What you will notice is that there are packaged functions for handling the fsck
behavior and that if the prompting is declined, it correctly NEVER EVER stops
unless something incredibly serious happens.

Also, if you do a diff, you will see references to -gt for return codes from
fsck - this is where part of the problem originates. Fsck returns a bitfield.

Enjoy. I am attempting to desseminate this fix as far as it will go.

P.S. the /etc/nologin is an additional fix that corrects for when a powerfail
shutdown is terminated before completion.
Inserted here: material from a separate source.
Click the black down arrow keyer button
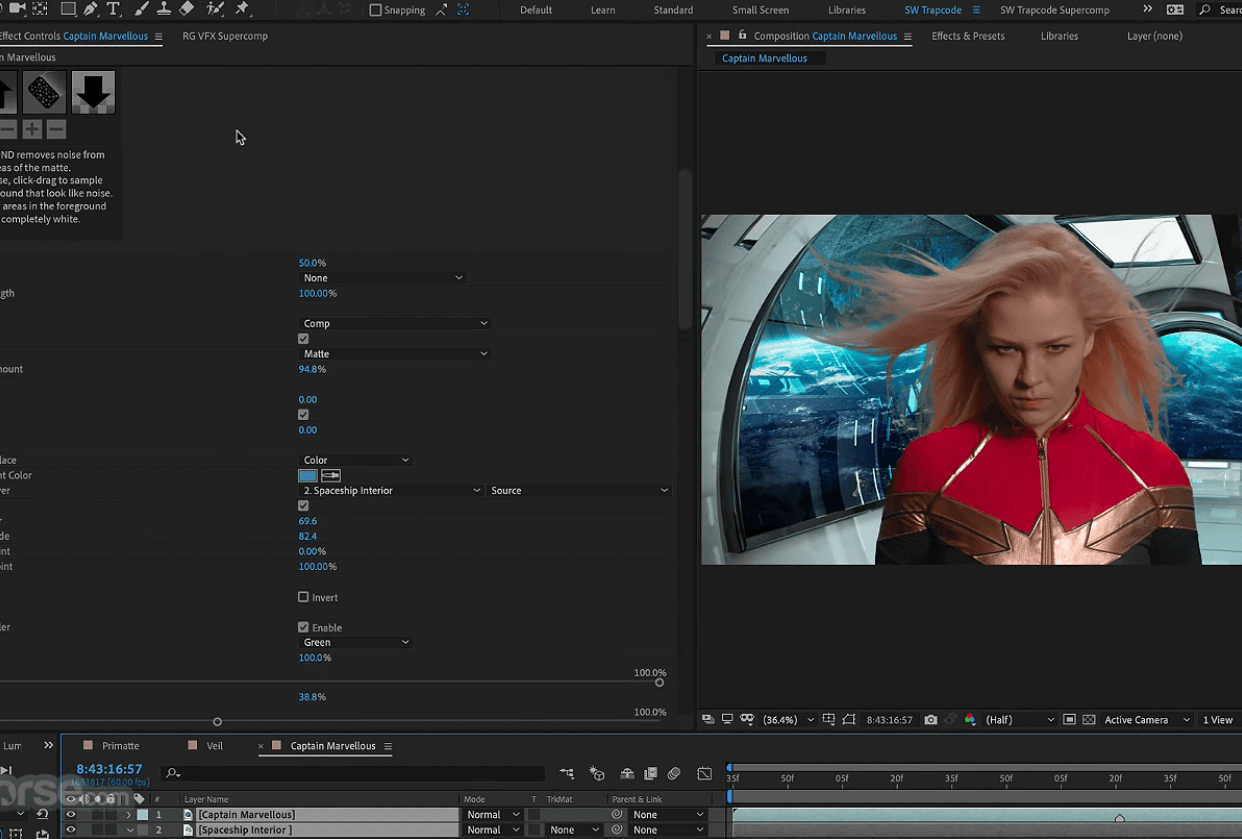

You have no idea how many times I have had to hook up a monitor and keyboard to
my headless firewall even after setting the PROMPT value.

Hope this is helpful. :)

Can I be listed as a contributor???? :) :) :)

Comment 4 Shamim Islam 2003-09-02 01:50:10 UTC
Comment in AskForKey is reversed - returns 0 on no keypress, returns 1 on keypress. :) 

Comment 5 Shamim Islam 2003-09-02 01:59:42 UTC
Correction - AskForKey comment is correct. 
 
Returns 0 if key is pressed within timeout 
Returns 1 if key is not pressed within timeout 
 
Sorry - I got confused for a second - even though I commented it right the first time. 
 
When used in if statement, zero return code processes the then portion, and non-zero 
processes the else portion. :) 
 
The return code processing vs the [] evaluation had me mixed up for a moment. 

Comment 6 Shamim Islam 2003-09-08 15:03:49 UTC
Created attachment 94303 [details]
Corrects fsck behavior for headless machines, and streamlines code

Modified the Reboot() function slightly so the logic is more obvious.

Comment 7 Shamim Islam 2003-09-08 15:27:36 UTC
Created attachment 94304 [details]
Corrects fsck behavior for headless machines, and streamlines code

Extraneous CTRL-M injection detected in last upload - removed.

Comment 8 Bill Nottingham 2005-09-30 19:23:02 UTC
Closing bugs on older, no longer supported, releases. Apologies for any lack of
response.

This code was reworked before FC4. Notably, fsck is now only run once, and the
error code for 'reboot now' is properly handled.

Please open new issues for further problems with the fsck code - thanks!